Figure 1: Deep Learning Module Workflow

You might expect this training process to be both time consuming and resource hungry and so, it should be carried out off-line on servers equipped with powerful GPUs. On the contrary, prediction mode is relatively light-weight and can adapt to real-time applications.

Following the solid line in Figure 1 for prediction mode, the unlabeled normalized user data are sent to our carefully picked models, and the root cause (Performance Exception) is predicted based on a small amount of calculations. The prediction will be returned to the upper layer such as our interactive analytic web UI, automatic analysis, or proactive analysis applications. Like the interactive analytic part, our web UI also has a means of manually validating the prediction, which will automatically trigger the next round of model training. This completes the feedback loop and ensures our models continue to learn from human feedback.

AI Wins Over Manual Debugging

Diagnosing performance problems in a software-defined datacenter (SDDC) is difficult due to both the scale of the systems and the scale of the data. The scale of the software and hardware systems results in complicated behaviors that are not only workload-dependent but also interfering with each other. Thus, pin-pointing a root cause requires thorough examinations of the entire datacenter. However, due to the scale of data collected across a datacenter, this analysis process requires many human efforts, takes an extremely long time, and is prone to errors. Take vSAN for example—dealing with performance-related escalations typically requires cross-departmental efforts examining vSAN stacks, ESXi stacks, and physical/virtual network stacks. In some cases, it took months for many engineers to pinpoint problems outside of the VMware stack, such as physical network misconfigurations. On average, it takes one week to deescalate a client’s service request ticket with the effort of many experienced engineers working together.

PerfPsychic is designed to address challenges we have faced and to further make performance diagnostics more scalable.
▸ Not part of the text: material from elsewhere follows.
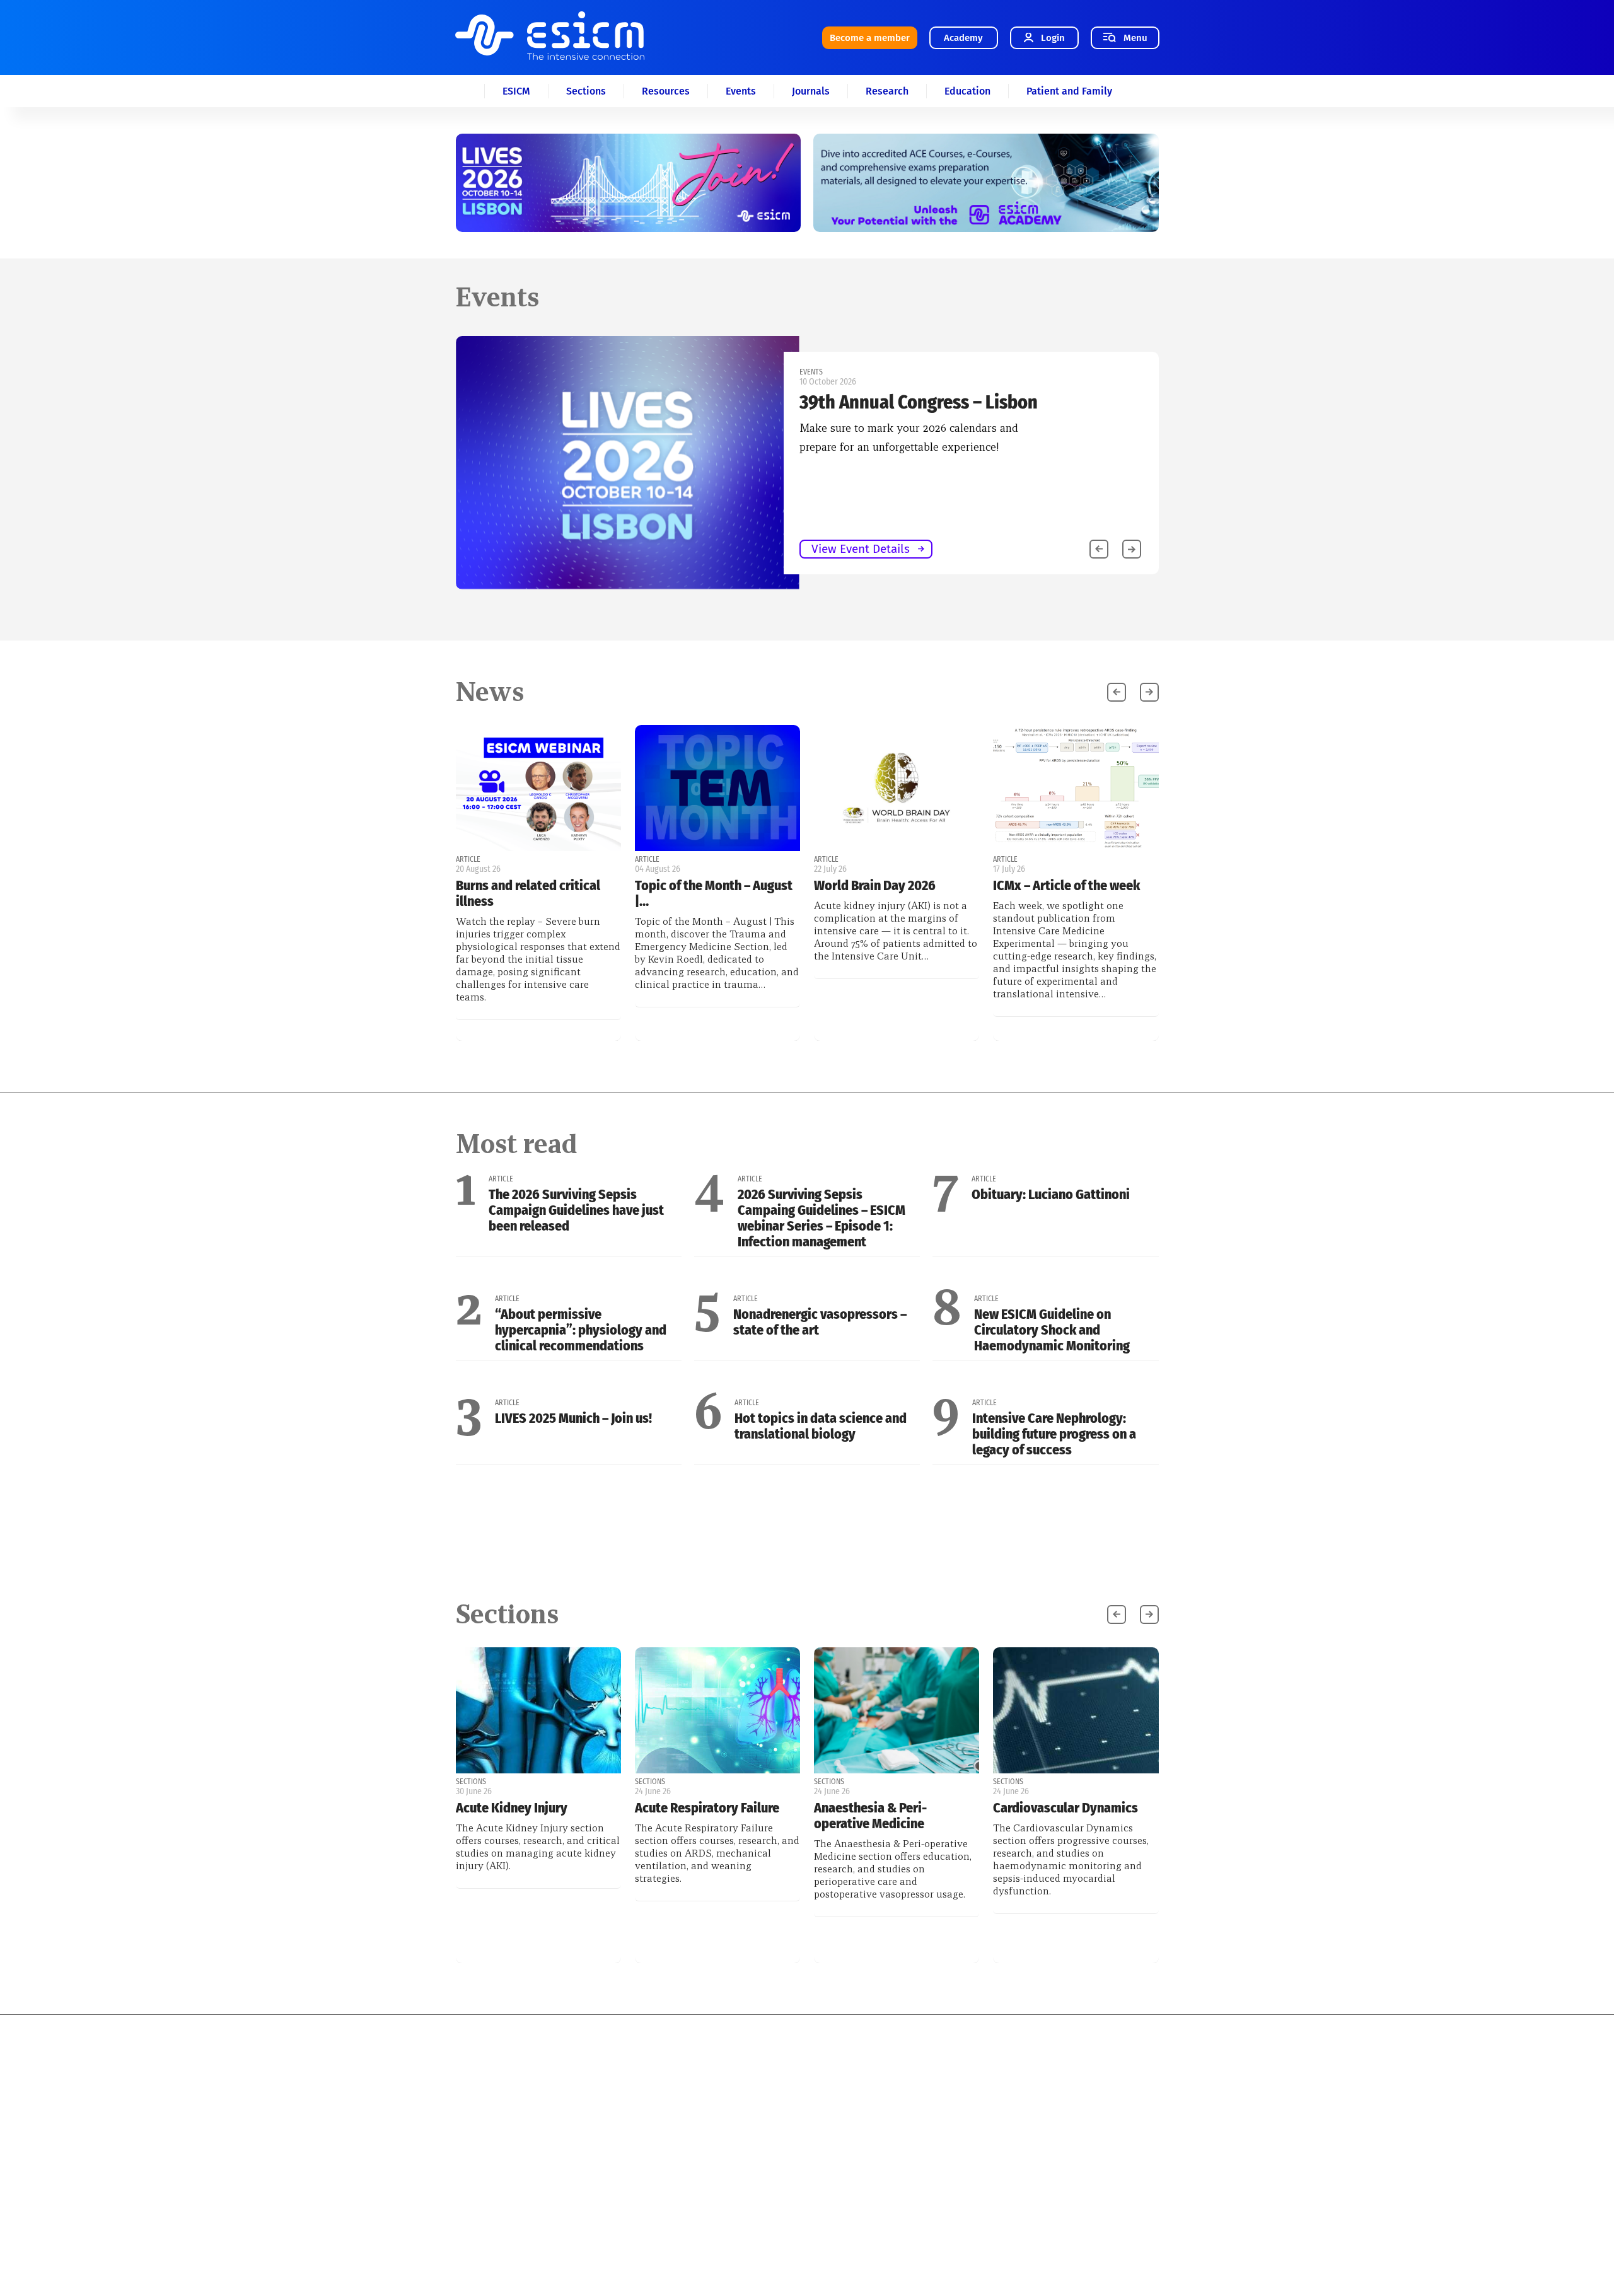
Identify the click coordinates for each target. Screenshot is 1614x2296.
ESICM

PerfPsychic builds upon a data infrastructure that is at least 10 times faster and 100 times more scalable than the existing one. It provides an end-to-end interactive analytic UI allowing users to perform the majority of the analysis in one place. The analysis results will then immediately be fed back to the deep learning pipeline in the backend, which produces diagnostic models that detect a faulty component more accurately as more feedback gets collected. These models mostly take only a few hours to train, and can detect faulty components in a given dataset in a few milliseconds, with comparable accuracy to rules that took us months to tune manually.

AI Wins Over Traditional Algorithms

To prove the effectiveness of our AI approach, we tested it against traditional machine learning algorithms.

First, we created two datasets: training data and testing data, as summarized in Table 1.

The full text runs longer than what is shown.